BRIEF. All the data should come back exactly as it was given.

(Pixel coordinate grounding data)

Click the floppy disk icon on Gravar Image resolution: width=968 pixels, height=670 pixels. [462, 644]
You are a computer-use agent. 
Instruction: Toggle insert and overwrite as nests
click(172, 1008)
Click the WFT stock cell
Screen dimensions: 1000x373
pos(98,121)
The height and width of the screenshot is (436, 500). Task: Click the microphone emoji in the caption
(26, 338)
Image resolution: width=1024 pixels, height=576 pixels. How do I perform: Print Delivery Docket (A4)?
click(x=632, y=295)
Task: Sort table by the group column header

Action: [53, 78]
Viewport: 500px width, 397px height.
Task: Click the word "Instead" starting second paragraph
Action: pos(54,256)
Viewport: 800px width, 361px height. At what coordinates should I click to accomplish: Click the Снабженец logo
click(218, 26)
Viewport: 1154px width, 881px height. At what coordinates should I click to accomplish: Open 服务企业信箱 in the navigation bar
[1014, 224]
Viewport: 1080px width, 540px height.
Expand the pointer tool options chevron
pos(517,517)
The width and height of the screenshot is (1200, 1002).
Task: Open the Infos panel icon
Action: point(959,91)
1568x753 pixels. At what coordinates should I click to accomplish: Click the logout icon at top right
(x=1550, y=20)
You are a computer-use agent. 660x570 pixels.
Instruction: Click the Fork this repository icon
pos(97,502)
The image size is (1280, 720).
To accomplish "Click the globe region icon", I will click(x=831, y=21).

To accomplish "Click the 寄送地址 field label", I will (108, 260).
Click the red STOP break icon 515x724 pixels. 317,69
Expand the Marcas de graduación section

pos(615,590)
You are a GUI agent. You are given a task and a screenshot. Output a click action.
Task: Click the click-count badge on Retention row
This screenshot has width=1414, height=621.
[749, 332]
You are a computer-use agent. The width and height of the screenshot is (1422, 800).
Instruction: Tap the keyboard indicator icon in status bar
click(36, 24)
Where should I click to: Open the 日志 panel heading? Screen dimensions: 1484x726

SOLUTION TO THIS TASK.
Click the floppy disk icon on Gravar Image resolution: width=968 pixels, height=670 pixels. [462, 644]
You are a computer-use agent. 
Instruction: Toggle insert and overwrite as nests
click(172, 1008)
Click the WFT stock cell
Screen dimensions: 1000x373
pos(98,121)
The height and width of the screenshot is (436, 500). Task: Click the microphone emoji in the caption
(26, 338)
Image resolution: width=1024 pixels, height=576 pixels. How do I perform: Print Delivery Docket (A4)?
click(x=632, y=295)
Task: Sort table by the group column header

Action: [53, 78]
Viewport: 500px width, 397px height.
Task: Click the word "Instead" starting second paragraph
Action: pos(54,256)
Viewport: 800px width, 361px height. At what coordinates should I click to accomplish: Click the Снабженец logo
click(218, 26)
Viewport: 1154px width, 881px height. At what coordinates should I click to accomplish: Open 服务企业信箱 in the navigation bar
[1014, 224]
Viewport: 1080px width, 540px height.
Expand the pointer tool options chevron
pos(517,517)
The width and height of the screenshot is (1200, 1002).
Task: Open the Infos panel icon
Action: point(959,91)
1568x753 pixels. At what coordinates should I click to accomplish: Click the logout icon at top right
(x=1550, y=20)
You are a computer-use agent. 660x570 pixels.
Instruction: Click the Fork this repository icon
pos(97,502)
The image size is (1280, 720).
To accomplish "Click the globe region icon", I will click(x=831, y=21).

To accomplish "Click the 寄送地址 field label", I will (108, 260).
Click the red STOP break icon 515x724 pixels. 317,69
Expand the Marcas de graduación section

pos(615,590)
You are a GUI agent. You are given a task and a screenshot. Output a click action.
Task: Click the click-count badge on Retention row
This screenshot has width=1414, height=621.
[749, 332]
You are a computer-use agent. The width and height of the screenshot is (1422, 800).
Instruction: Tap the keyboard indicator icon in status bar
click(36, 24)
Where should I click to: Open the 日志 panel heading? Screen dimensions: 1484x726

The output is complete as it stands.